▶ Excerpted records:
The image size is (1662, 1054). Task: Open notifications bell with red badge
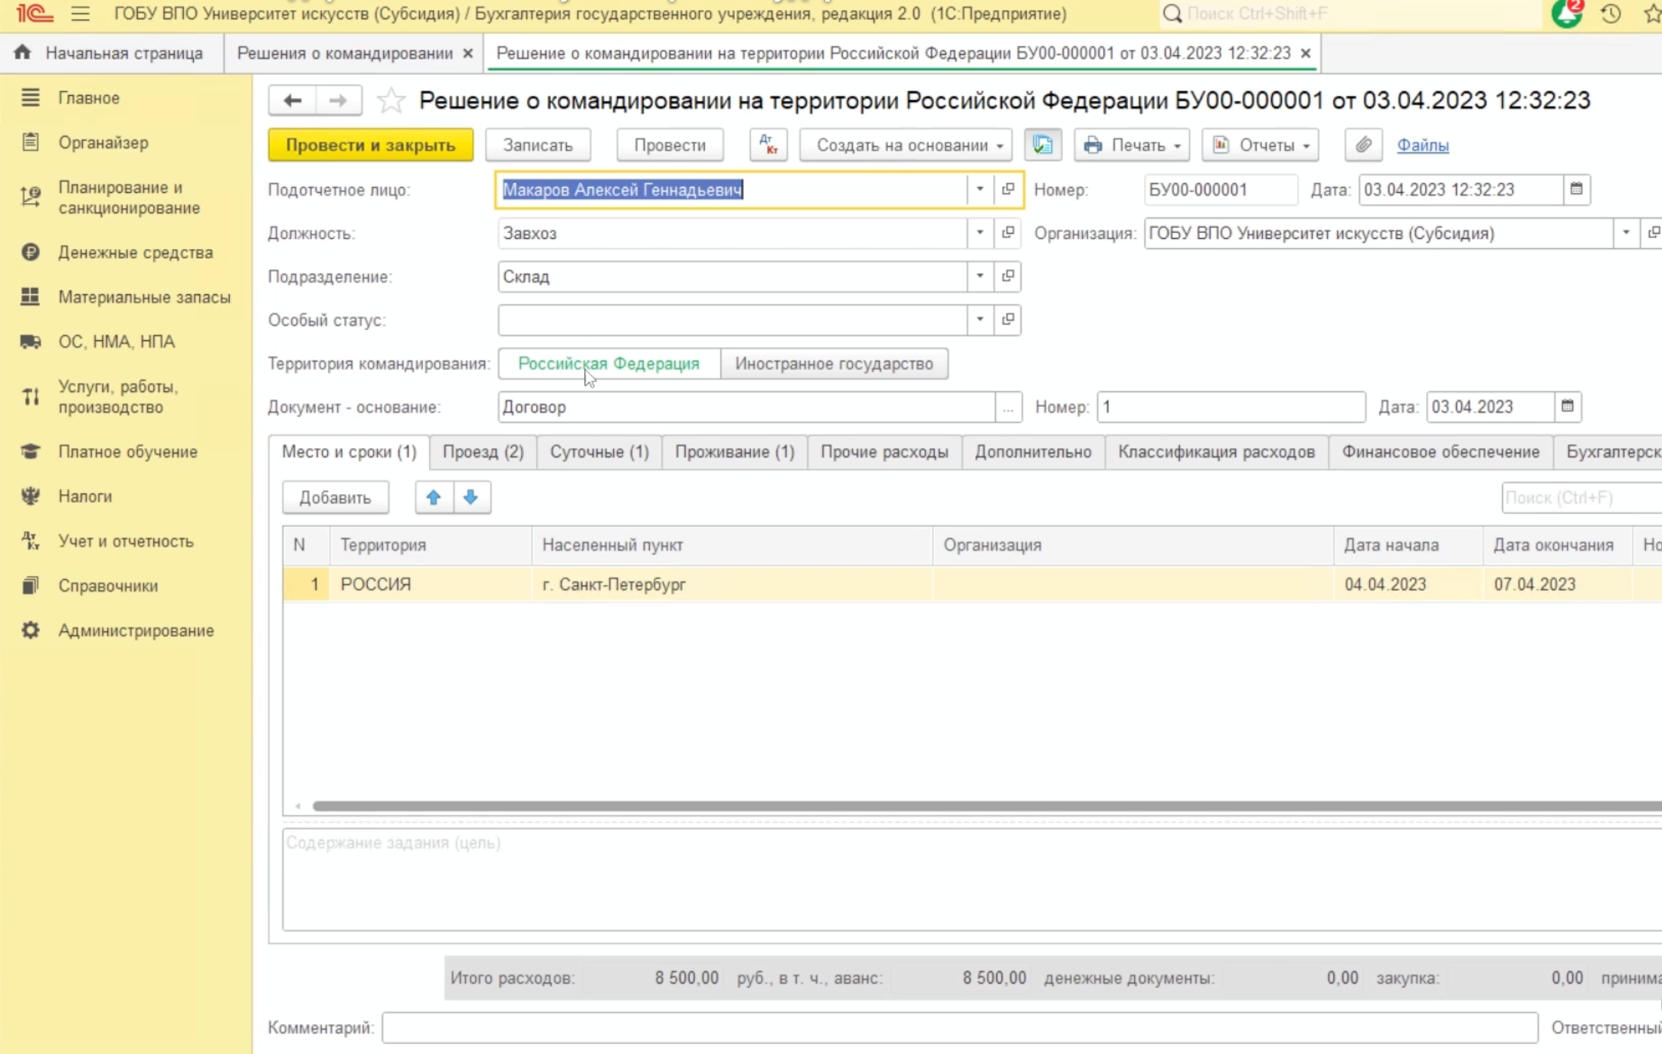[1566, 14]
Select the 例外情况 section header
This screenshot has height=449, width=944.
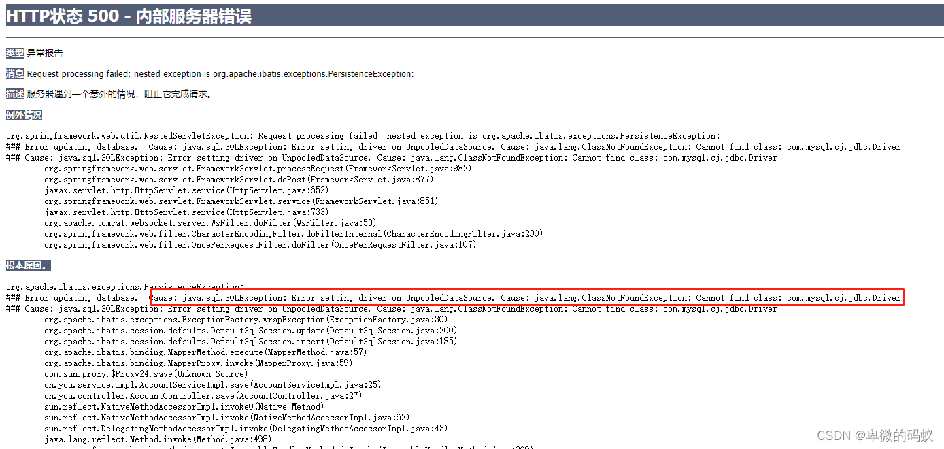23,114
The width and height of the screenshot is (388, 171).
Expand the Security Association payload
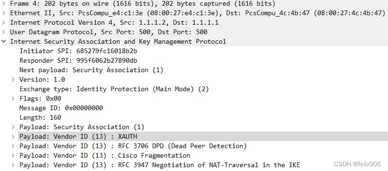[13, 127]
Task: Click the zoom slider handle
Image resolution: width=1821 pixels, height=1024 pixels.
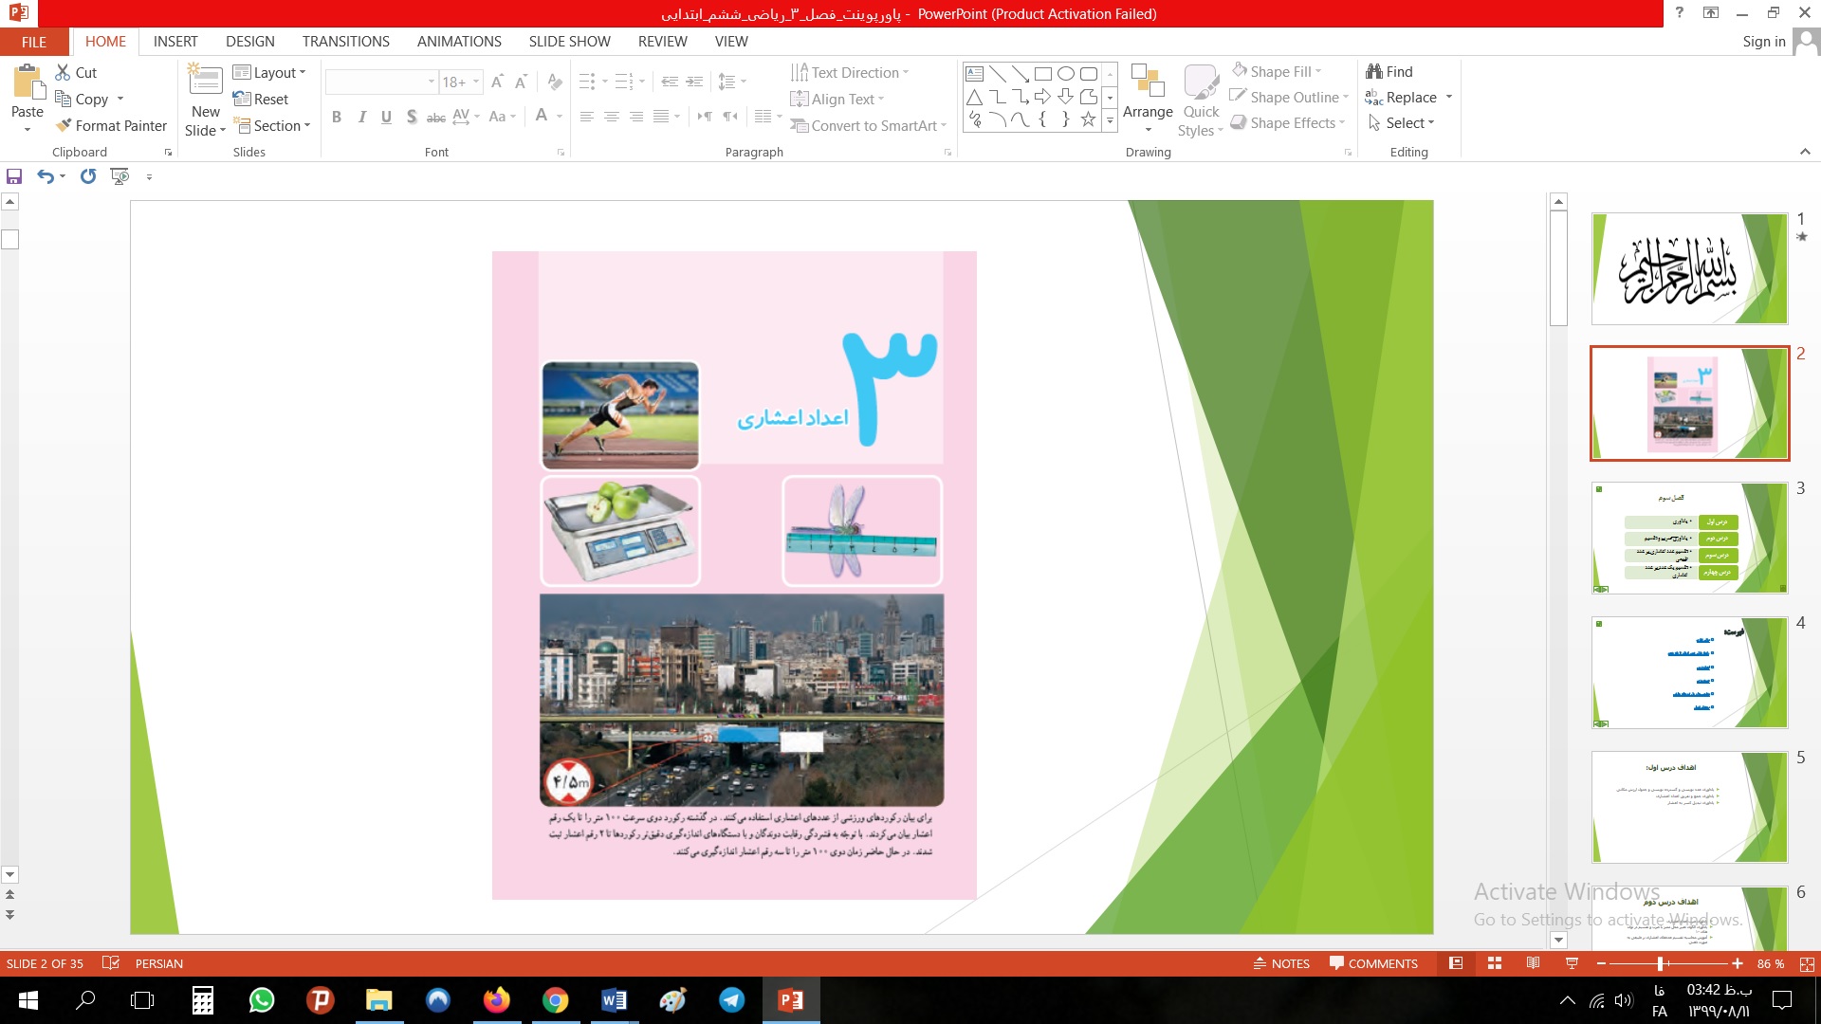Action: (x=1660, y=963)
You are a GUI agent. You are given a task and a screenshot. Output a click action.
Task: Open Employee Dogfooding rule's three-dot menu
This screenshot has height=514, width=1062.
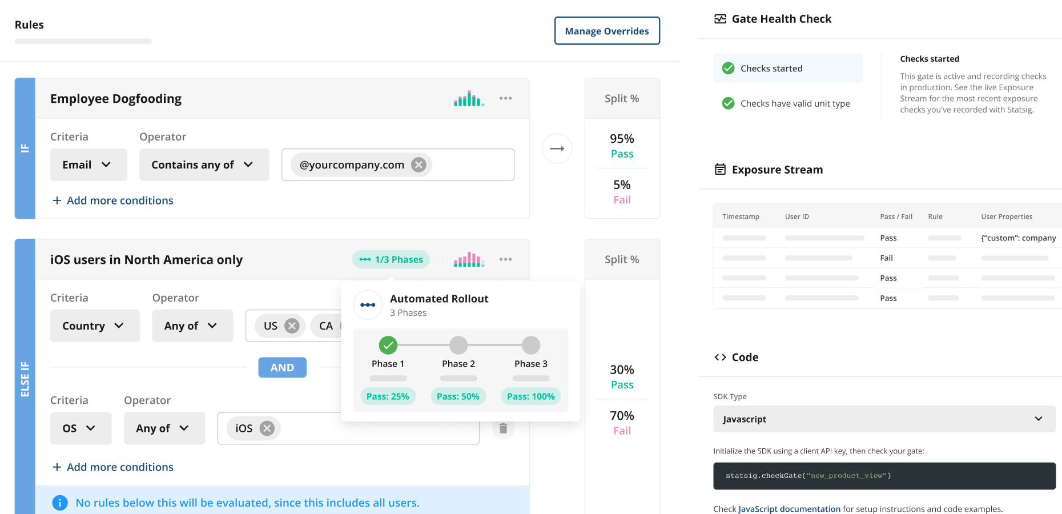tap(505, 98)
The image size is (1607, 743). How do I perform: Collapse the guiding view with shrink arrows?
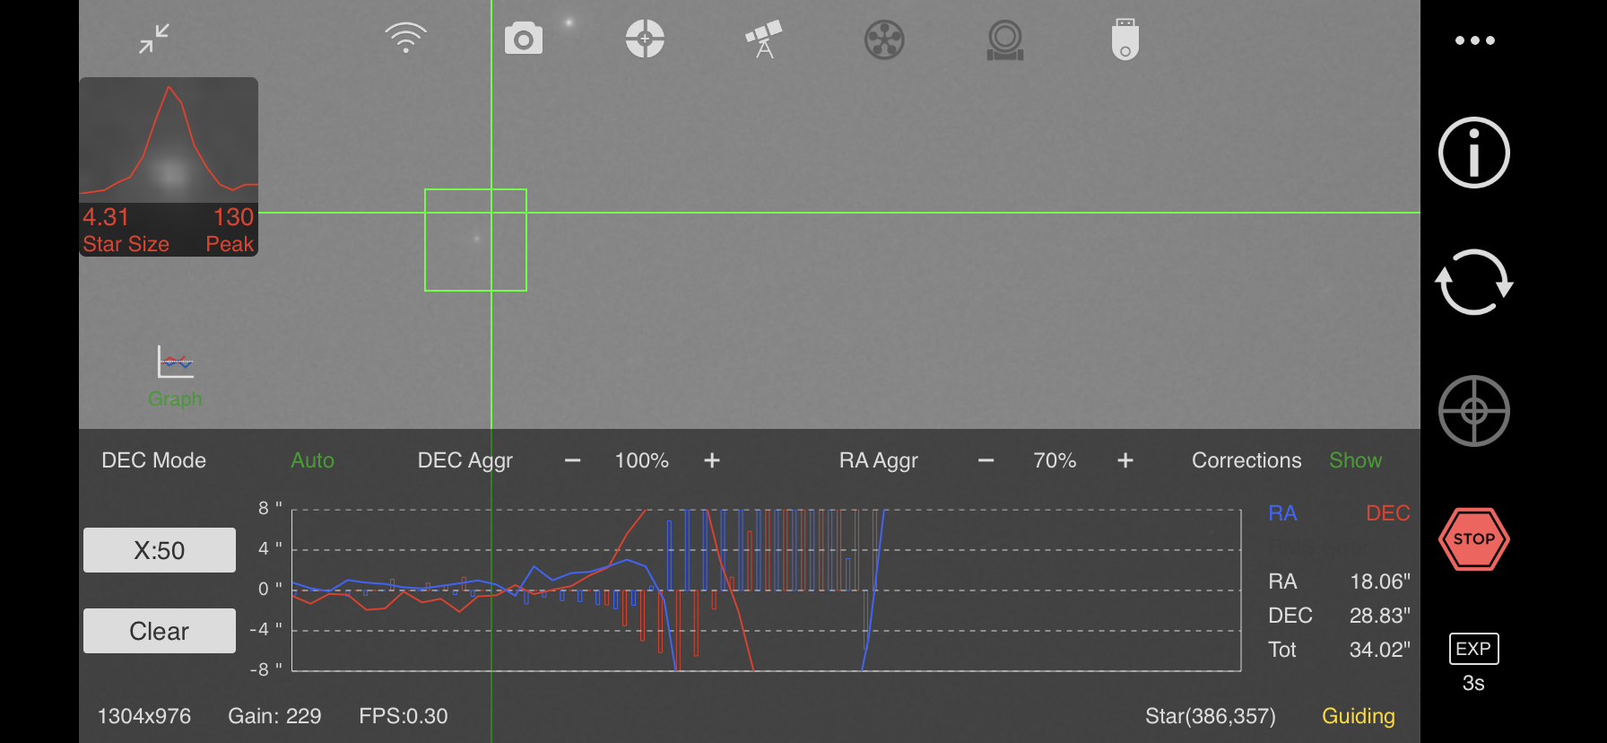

▶ Exercise directions: Lay out every row above as a JSON list of strings, with one string per line and blank lines omitted. Leave the pictures out of the list.

▶ Expected answer:
[
  "The image size is (1662, 1054). Task: Open notifications bell with red badge",
  "[1566, 14]",
  "Select the 例外情况 section header",
  "This screenshot has height=449, width=944.",
  "23,114",
  "The width and height of the screenshot is (388, 171).",
  "Expand the Security Association payload",
  "[13, 127]",
  "Task: Click the zoom slider handle",
  "Image resolution: width=1821 pixels, height=1024 pixels.",
  "Action: (x=1660, y=963)",
  "You are a GUI agent. You are given a task and a screenshot. Output a click action.",
  "Task: Open Employee Dogfooding rule's three-dot menu",
  "This screenshot has height=514, width=1062.",
  "tap(505, 98)",
  "The image size is (1607, 743). How do I perform: Collapse the guiding view with shrink arrows?"
]